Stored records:

------------------------------------------------------------------------

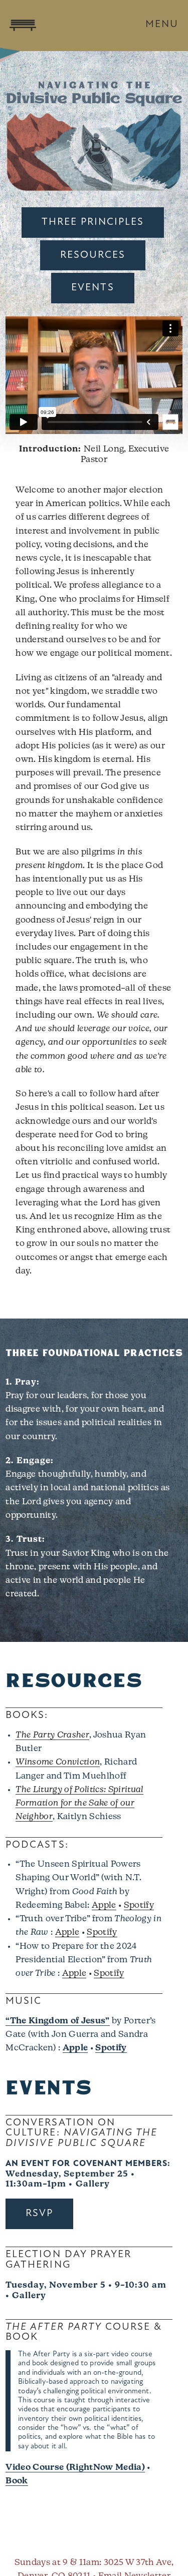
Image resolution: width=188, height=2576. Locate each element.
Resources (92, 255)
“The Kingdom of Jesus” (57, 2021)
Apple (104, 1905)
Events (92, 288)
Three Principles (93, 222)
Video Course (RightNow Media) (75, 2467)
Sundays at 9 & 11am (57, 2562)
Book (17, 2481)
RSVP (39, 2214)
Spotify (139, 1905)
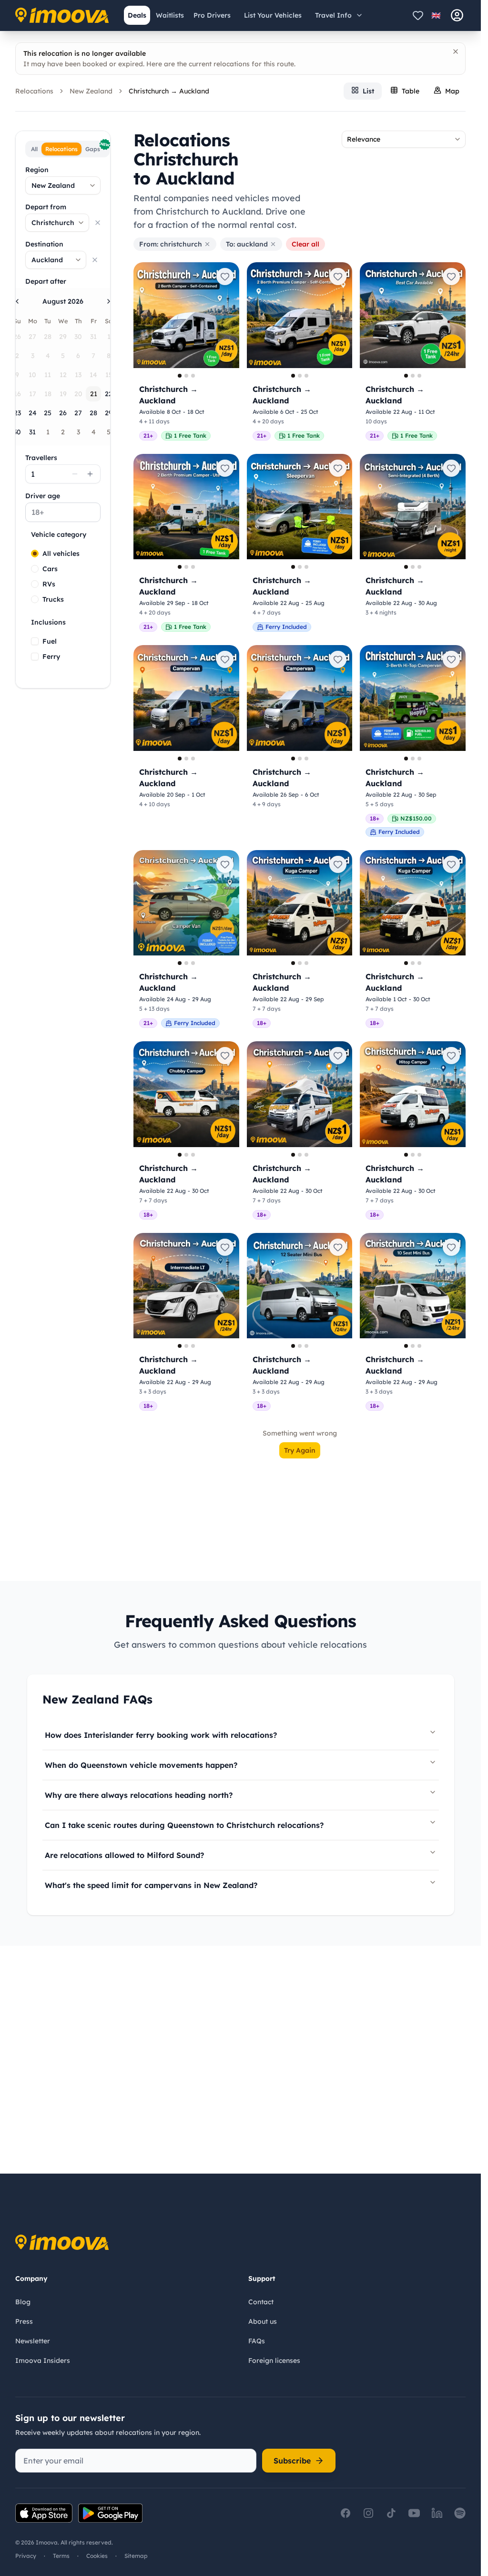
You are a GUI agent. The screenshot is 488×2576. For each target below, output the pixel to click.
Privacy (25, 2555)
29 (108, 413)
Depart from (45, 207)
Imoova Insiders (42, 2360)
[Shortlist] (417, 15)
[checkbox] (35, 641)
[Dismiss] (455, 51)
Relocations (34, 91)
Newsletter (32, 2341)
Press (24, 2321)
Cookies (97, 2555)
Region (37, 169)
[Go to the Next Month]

------------------------------------------------------------------------

Collect the complete line wherever the string "each" appears in the records.

Image resolution: width=188, height=2576. Locate each element.
You are a GUI agent. The screenshot is 488×2576. For each target below, output the pixel to click.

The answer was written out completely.